◆ Work request: Find every line of the records that has "word" and return it.

Stored dataset items:
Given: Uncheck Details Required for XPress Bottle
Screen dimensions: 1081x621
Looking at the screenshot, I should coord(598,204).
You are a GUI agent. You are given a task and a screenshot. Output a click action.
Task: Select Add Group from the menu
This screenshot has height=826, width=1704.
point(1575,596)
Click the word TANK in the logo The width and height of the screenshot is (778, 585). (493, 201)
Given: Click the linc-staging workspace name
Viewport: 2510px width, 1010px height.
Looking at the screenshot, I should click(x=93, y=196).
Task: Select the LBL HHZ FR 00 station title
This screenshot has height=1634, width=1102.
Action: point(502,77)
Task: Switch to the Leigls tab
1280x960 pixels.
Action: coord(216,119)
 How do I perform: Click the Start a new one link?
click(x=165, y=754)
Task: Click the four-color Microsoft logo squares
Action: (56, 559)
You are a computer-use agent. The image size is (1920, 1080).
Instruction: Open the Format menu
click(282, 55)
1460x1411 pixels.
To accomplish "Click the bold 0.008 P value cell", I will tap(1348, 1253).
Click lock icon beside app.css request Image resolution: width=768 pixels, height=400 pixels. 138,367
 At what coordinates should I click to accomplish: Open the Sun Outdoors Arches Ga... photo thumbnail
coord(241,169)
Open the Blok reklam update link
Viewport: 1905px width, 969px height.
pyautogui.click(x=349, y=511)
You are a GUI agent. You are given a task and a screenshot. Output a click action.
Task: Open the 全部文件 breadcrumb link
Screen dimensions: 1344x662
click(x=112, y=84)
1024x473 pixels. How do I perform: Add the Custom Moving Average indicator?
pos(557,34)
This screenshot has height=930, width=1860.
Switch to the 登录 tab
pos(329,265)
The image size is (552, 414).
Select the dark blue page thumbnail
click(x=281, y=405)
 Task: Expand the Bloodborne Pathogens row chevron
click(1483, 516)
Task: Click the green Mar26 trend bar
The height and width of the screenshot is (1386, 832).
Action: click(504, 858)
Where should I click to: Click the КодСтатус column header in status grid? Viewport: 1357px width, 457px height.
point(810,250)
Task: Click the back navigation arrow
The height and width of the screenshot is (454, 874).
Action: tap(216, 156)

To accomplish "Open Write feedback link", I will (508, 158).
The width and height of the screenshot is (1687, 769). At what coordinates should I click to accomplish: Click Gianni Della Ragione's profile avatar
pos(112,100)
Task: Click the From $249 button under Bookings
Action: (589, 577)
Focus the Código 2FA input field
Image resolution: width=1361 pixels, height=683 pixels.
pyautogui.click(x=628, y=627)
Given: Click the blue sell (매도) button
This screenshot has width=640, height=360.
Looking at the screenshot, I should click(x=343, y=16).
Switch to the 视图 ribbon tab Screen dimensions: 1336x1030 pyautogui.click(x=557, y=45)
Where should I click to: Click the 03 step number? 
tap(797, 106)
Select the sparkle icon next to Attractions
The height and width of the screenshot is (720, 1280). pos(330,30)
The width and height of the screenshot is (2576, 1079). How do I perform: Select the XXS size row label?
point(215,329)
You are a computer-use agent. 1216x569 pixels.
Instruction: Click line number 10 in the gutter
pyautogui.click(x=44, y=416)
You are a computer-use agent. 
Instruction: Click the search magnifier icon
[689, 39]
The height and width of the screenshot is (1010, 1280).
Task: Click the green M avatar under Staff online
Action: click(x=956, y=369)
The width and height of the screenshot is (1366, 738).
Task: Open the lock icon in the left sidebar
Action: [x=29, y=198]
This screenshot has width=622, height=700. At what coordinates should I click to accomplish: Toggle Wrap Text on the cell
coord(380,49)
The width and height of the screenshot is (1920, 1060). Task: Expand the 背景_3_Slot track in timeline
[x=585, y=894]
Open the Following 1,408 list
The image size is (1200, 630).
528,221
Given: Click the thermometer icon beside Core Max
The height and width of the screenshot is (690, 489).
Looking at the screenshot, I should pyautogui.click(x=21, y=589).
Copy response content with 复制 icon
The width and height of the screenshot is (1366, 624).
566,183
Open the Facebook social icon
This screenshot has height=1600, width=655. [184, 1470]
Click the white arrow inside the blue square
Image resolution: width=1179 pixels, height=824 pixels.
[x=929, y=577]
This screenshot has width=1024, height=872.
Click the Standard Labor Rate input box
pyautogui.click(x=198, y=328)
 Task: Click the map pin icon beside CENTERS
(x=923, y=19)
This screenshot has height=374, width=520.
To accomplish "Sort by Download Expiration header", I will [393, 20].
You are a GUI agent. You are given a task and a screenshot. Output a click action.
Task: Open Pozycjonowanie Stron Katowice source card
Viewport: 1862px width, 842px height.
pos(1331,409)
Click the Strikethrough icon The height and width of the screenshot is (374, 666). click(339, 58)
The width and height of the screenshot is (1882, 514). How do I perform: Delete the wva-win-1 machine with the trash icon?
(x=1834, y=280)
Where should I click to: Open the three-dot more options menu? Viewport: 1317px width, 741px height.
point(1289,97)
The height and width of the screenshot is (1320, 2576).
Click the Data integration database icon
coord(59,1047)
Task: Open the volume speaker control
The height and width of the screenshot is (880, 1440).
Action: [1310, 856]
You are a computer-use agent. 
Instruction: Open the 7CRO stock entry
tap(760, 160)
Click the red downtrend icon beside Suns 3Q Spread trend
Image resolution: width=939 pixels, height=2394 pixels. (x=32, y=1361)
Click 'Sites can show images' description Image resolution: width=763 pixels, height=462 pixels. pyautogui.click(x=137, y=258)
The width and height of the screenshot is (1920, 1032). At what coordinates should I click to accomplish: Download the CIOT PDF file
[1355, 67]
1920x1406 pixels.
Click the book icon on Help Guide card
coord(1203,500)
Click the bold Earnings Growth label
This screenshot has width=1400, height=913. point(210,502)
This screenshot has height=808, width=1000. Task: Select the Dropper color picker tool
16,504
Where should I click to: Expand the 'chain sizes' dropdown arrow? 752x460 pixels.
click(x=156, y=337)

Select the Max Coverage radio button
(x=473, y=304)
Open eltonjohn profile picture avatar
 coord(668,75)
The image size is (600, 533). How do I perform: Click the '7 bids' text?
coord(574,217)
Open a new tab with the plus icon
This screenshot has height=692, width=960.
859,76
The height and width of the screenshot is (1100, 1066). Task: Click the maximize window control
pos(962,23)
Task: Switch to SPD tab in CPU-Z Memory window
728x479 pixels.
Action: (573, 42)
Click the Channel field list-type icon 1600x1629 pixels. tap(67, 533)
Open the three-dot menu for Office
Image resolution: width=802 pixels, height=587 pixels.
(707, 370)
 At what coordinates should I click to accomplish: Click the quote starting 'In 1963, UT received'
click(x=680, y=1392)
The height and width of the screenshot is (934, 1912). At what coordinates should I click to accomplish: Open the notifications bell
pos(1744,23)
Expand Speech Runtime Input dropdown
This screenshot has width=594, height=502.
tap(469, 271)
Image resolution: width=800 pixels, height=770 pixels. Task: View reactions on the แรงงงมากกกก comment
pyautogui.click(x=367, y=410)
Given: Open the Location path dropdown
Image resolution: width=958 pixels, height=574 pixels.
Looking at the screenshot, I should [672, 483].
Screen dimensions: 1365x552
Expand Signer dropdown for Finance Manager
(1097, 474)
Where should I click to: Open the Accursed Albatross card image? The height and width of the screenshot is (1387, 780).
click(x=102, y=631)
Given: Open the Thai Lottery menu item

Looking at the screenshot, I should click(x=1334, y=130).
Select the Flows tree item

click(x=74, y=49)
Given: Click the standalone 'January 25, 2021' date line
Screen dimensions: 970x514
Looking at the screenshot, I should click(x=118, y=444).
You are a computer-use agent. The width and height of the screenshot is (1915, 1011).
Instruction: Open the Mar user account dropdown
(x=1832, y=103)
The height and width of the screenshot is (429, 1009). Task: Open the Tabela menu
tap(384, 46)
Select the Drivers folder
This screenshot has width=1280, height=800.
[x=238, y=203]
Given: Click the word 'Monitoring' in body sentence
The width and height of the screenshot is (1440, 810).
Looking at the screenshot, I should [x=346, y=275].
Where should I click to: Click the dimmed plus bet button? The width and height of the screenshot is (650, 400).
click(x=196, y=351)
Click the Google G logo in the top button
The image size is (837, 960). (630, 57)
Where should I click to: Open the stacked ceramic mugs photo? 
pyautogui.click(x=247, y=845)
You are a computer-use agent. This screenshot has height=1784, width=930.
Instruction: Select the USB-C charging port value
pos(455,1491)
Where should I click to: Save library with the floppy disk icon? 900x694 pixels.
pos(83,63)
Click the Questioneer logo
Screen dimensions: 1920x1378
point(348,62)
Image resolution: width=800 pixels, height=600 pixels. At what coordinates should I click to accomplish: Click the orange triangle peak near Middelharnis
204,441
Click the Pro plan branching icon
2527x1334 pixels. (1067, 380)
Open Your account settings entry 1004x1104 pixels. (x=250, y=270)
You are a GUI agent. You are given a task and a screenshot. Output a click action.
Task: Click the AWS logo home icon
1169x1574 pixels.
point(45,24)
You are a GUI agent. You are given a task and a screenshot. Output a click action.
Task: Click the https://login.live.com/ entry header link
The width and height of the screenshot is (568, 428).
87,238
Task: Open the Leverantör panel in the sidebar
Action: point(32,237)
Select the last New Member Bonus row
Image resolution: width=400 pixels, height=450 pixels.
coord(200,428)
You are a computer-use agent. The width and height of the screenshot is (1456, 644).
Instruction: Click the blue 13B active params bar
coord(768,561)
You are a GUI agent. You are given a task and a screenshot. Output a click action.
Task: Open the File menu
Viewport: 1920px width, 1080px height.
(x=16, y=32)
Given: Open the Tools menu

◆ Answer space:
Click the word TANK in the logo The width and height of the screenshot is (778, 585). (493, 201)
Given: Click the word 'Monitoring' in body sentence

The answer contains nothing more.